------ Data in this exercise ------

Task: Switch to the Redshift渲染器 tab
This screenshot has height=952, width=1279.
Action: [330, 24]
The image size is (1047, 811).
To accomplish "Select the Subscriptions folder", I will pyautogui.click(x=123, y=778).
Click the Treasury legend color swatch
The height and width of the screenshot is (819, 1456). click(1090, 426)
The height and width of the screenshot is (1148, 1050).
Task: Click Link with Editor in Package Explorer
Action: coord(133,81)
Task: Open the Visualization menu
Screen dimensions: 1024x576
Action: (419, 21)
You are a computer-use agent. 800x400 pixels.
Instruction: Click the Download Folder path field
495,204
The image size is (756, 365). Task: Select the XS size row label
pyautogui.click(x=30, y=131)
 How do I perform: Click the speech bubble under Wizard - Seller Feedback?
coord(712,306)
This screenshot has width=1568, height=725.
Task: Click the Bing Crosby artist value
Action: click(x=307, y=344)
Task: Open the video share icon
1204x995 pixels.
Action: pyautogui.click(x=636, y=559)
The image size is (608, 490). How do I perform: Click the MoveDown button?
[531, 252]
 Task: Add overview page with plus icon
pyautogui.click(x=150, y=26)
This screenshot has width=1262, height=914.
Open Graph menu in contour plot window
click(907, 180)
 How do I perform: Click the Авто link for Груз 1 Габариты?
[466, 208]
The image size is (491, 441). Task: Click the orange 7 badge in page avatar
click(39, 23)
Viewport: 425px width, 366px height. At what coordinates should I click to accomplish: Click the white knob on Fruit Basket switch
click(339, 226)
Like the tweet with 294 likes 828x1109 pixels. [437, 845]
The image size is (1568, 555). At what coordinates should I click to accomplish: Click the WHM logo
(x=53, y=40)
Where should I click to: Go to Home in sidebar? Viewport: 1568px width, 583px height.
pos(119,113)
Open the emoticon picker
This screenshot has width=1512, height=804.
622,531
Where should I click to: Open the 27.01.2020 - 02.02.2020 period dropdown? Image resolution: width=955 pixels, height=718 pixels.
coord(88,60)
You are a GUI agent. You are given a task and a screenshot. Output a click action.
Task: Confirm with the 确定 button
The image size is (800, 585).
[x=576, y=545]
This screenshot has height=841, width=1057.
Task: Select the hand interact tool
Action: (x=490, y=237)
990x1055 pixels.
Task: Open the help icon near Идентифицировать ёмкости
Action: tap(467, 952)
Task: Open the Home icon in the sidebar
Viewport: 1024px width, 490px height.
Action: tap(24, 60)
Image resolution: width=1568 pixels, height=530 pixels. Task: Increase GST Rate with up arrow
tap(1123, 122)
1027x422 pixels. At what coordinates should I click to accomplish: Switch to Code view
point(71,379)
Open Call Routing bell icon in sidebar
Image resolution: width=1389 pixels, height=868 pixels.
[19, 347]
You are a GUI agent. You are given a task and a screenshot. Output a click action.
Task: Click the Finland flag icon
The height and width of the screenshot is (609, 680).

------

### Task requirements
Please reproduce the records from the start through the line containing "will pyautogui.click(x=123, y=778).", with that line included.

### Result for this task
Task: Switch to the Redshift渲染器 tab
This screenshot has height=952, width=1279.
Action: [330, 24]
The image size is (1047, 811).
To accomplish "Select the Subscriptions folder", I will pyautogui.click(x=123, y=778).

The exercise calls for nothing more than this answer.